Subject: Word templates vs. layout/design?
From: "Hart, Geoff" <Geoff-H -at- MTL -dot- FERIC -dot- CA>
To: "TECHWR-L" <techwr-l -at- lists -dot- raycomm -dot- com>
Date: Tue, 13 Feb 2001 09:27:08 -0500

Cayenne Woods reports that <<Sales wants to create templates that require
all our docs that go out to look _exactly_ the same - and I mean
_exactly_!... my preference is that it should be like templates and styles
for Web sites, more or less - meaning define fairly loosely, but don't try
and control people's browsers, if they really want to change the font, let
'em, etc.>>

There's a certain logic to making all your corporate documents have a
uniform look and feel, since that clearly identifies the documents as coming
from the same source and (provided you've chosen wisely in the first place)
ensures that all documents achieve a certain minimum level of readability.
After all, a document mangled by someone with very strong opinions on design
but no knowledge to support those opinions can make your company look quite
amateurish. So here's the real problem: why are you distributing these
documents and what's the purpose of consistency? Anything that you
distribute in Word format (i.e., in an editable file) can be mangled beyond
recognition with marketing never being the wiser until they see the results
and start looking for sacrificial victims; conversely, if you distribute it
in PDF (uneditable), recipients can't change the document's formatting or
contents, but they also can't alter or customize the document. The actual
goals for distributing the documents determines which one of these
solutions, with all its tradeoffs, will work best. If strict consistency
really is the primary goal (and for good reasons), you may very well have to
resort to PDF.

<<This person also wants to change the leading and kerning in body text as
part of the template. To me, this seems something you'd do for display text,
in a proper dtp program, but not in Word. It'll fall apart as soon as
someone
copies and pastes from another doc, for one, and Word is so buggy and
unreliable it seems like the loose definitions work best.
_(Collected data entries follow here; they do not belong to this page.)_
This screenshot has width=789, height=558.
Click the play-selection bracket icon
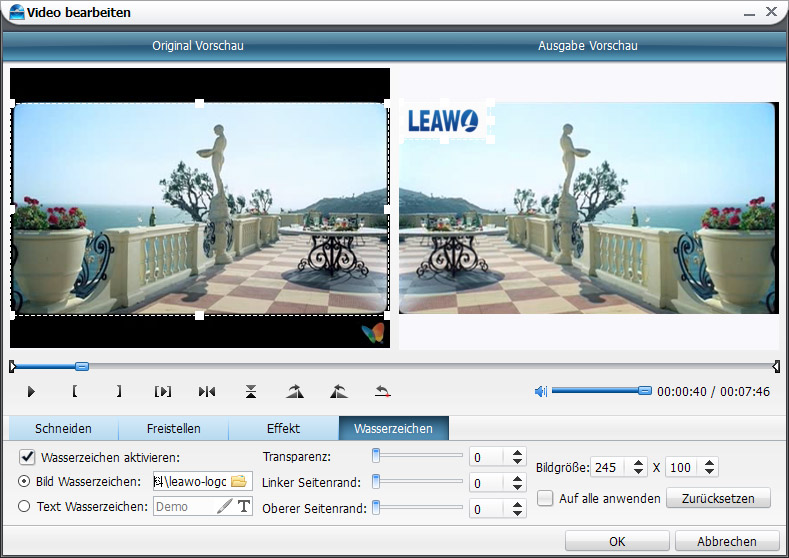coord(163,391)
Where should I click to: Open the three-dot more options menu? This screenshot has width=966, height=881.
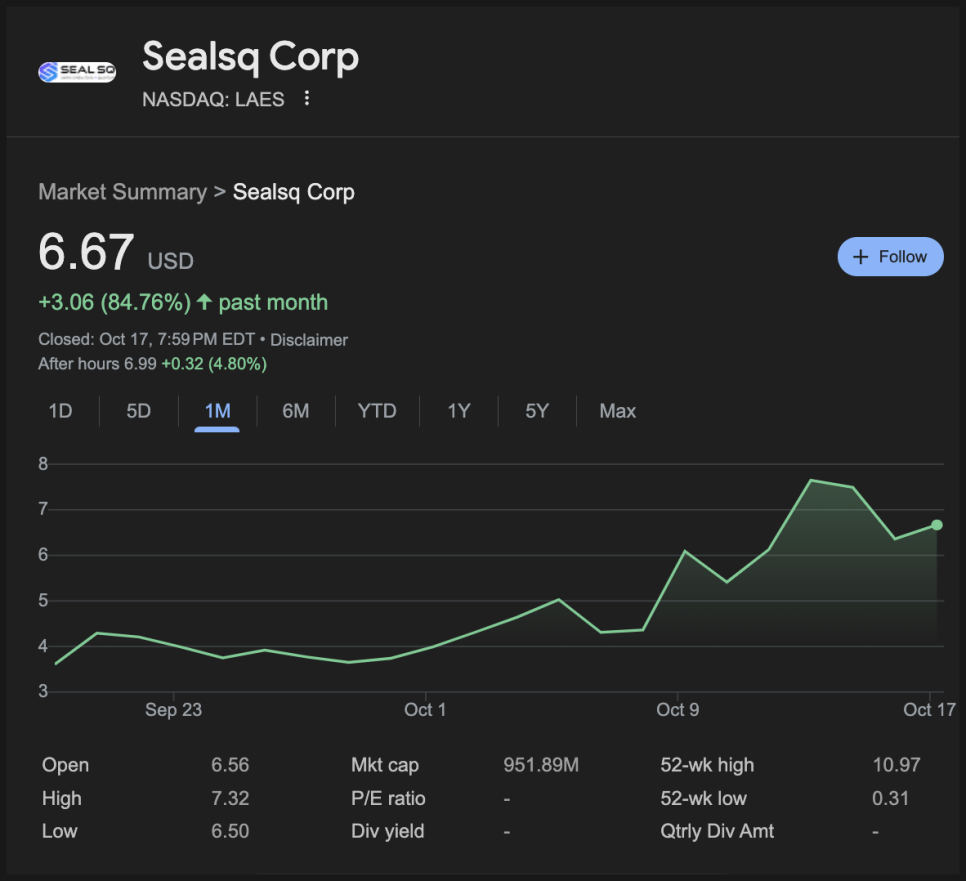(x=307, y=99)
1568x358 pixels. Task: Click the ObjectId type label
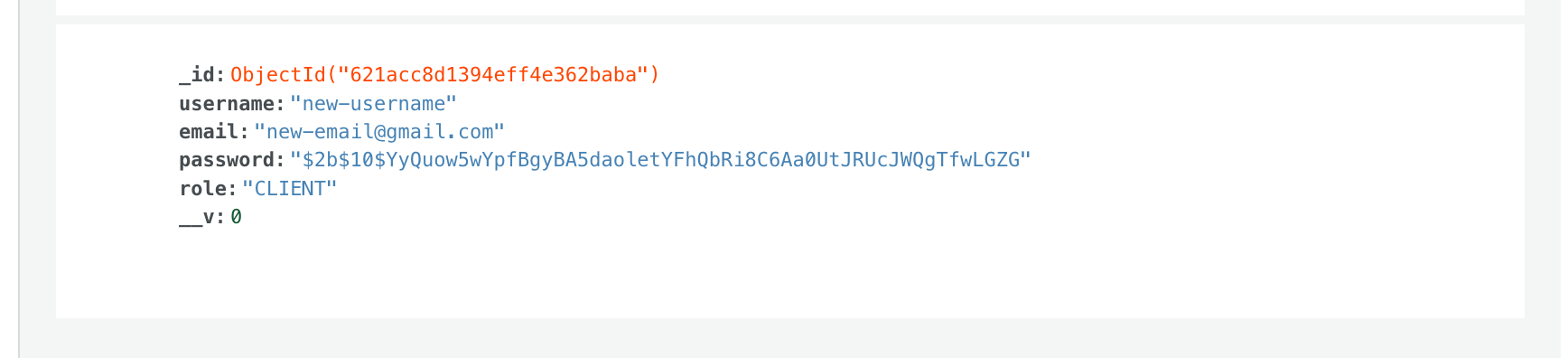click(x=277, y=75)
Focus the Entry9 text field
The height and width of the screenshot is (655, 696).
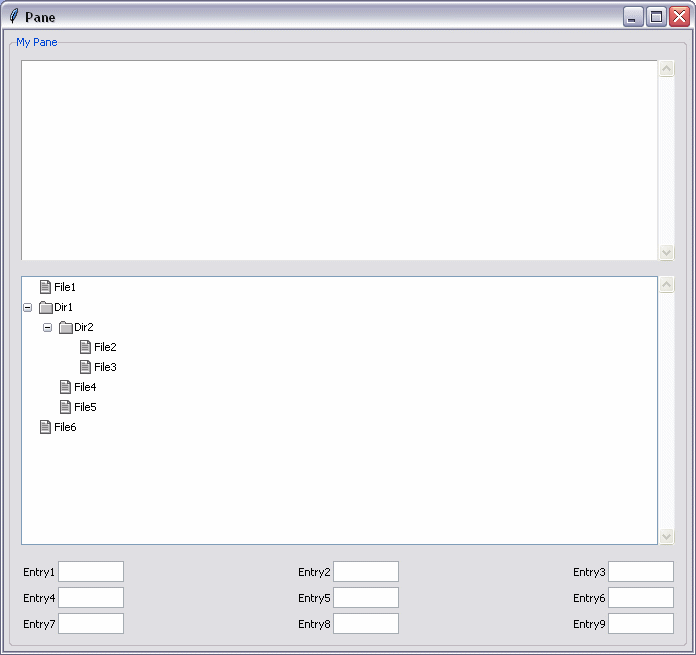coord(641,624)
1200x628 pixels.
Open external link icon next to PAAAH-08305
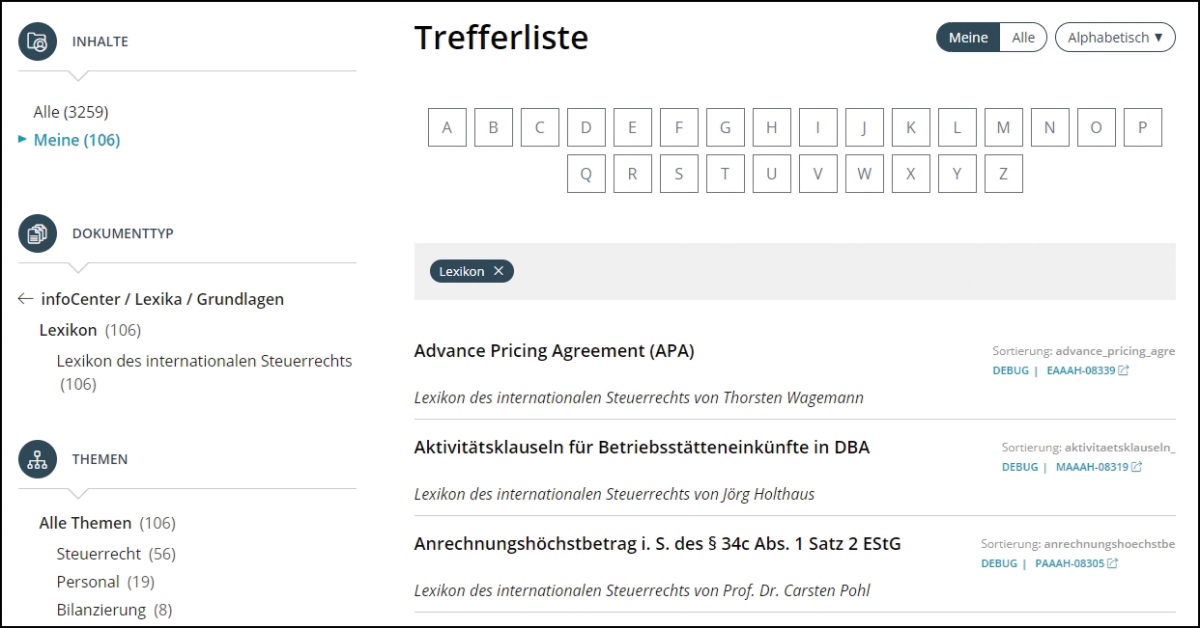click(1112, 564)
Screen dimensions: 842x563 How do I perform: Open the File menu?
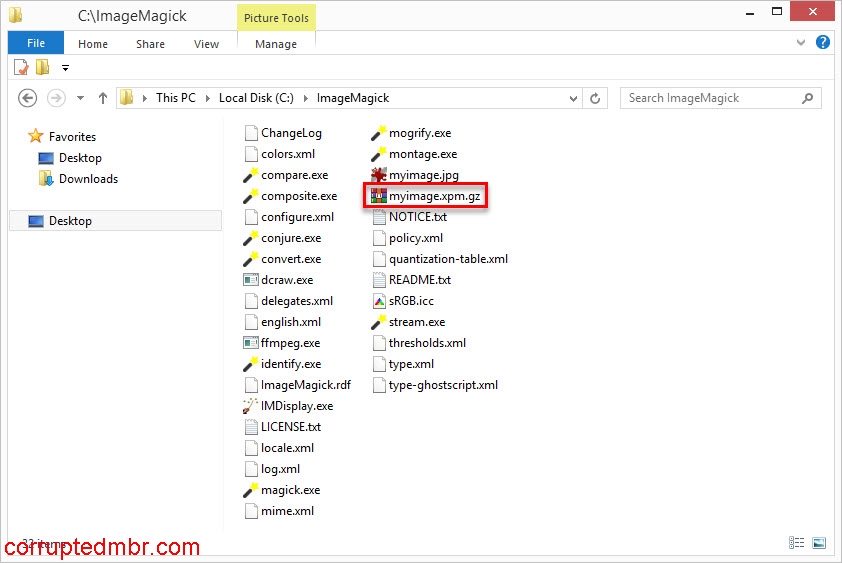pyautogui.click(x=36, y=43)
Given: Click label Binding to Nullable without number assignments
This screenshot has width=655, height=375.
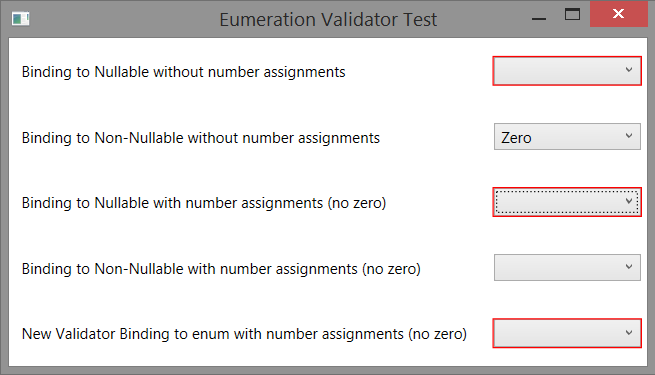Looking at the screenshot, I should [183, 72].
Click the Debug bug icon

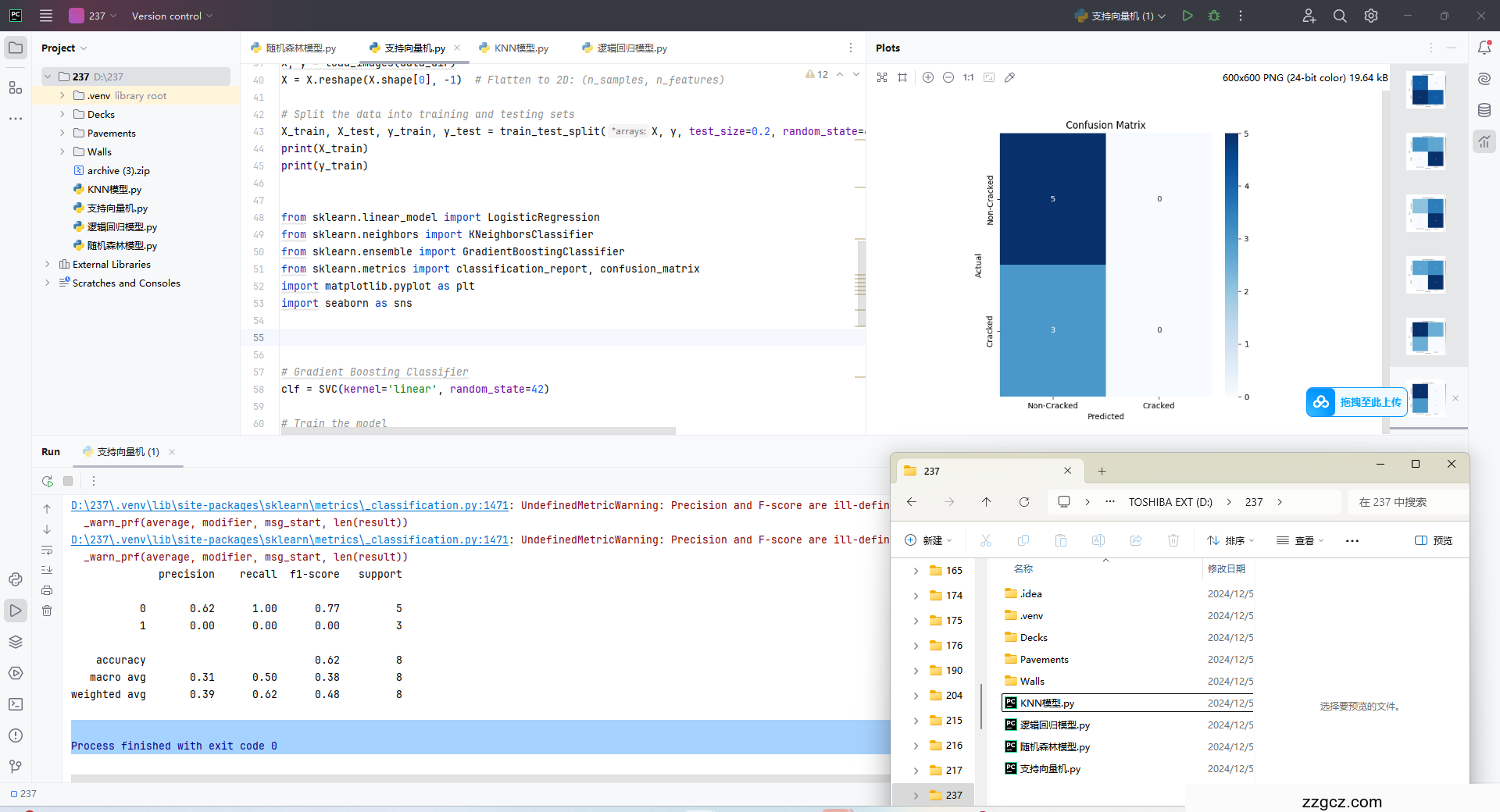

Also it just seems
over the top.>>

Word doesn't set type very elegantly (to put it kindly), so if the marketeer
really wants nice type, they're probably justified in wanting to fuss with
Word's default typographic settings. That's not to say that this degree of
fussiness is justified, but don't forget that marketing materials must make
the best impact possible to distinguish your company from the competition.
Yes, the job would be better done with a proper DTP, but since you're stuck
with Word, you'll have to make do with what it provides. Word _is_ fairly
reliable for this kind of work if your typographic standards are relatively
low and if you're willing to work from templates; templates do a pretty good
job of controlling formatting once people have been taught how to use them.
(Don't assume they'll instinctively know how.) Don't forget that as soon as
someone cuts and pastes text from one document into another, they have two
choices: either use the templates you've provided (in which case, no
problem) or use their own templates (in which case, it doesn't matter what
software you're using: they can still muck around with the type).

<<Apart from using two sizes of body text and terribly mismatched headlines,
and making a heading style into a bulleted list, the suggestions might work
in spite of themselves.>>

Ouch. Sounds like some gentle but forceful guidance is required on your
part. Marketeers can be educated, but it sometimes takes a delicate touch.